#### The problem:
A word-for-word copy of every entry below is required; the images do not belong in it.

Stored items
○ ○ ○
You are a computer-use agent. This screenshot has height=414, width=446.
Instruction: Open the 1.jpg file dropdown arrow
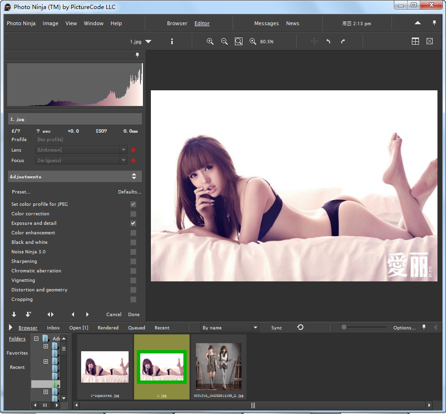[149, 42]
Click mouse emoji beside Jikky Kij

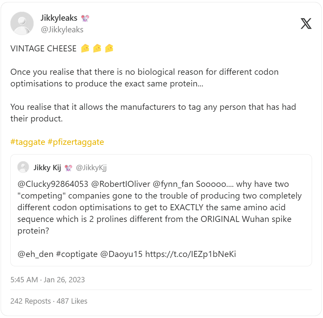click(x=68, y=168)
○ ○ ○
#### Response to the exercise:
You are a computer-use agent. This screenshot has height=414, width=446.
Instruction: Open the 1.jpg file dropdown arrow
[149, 42]
Click mouse emoji beside Jikky Kij

click(x=68, y=168)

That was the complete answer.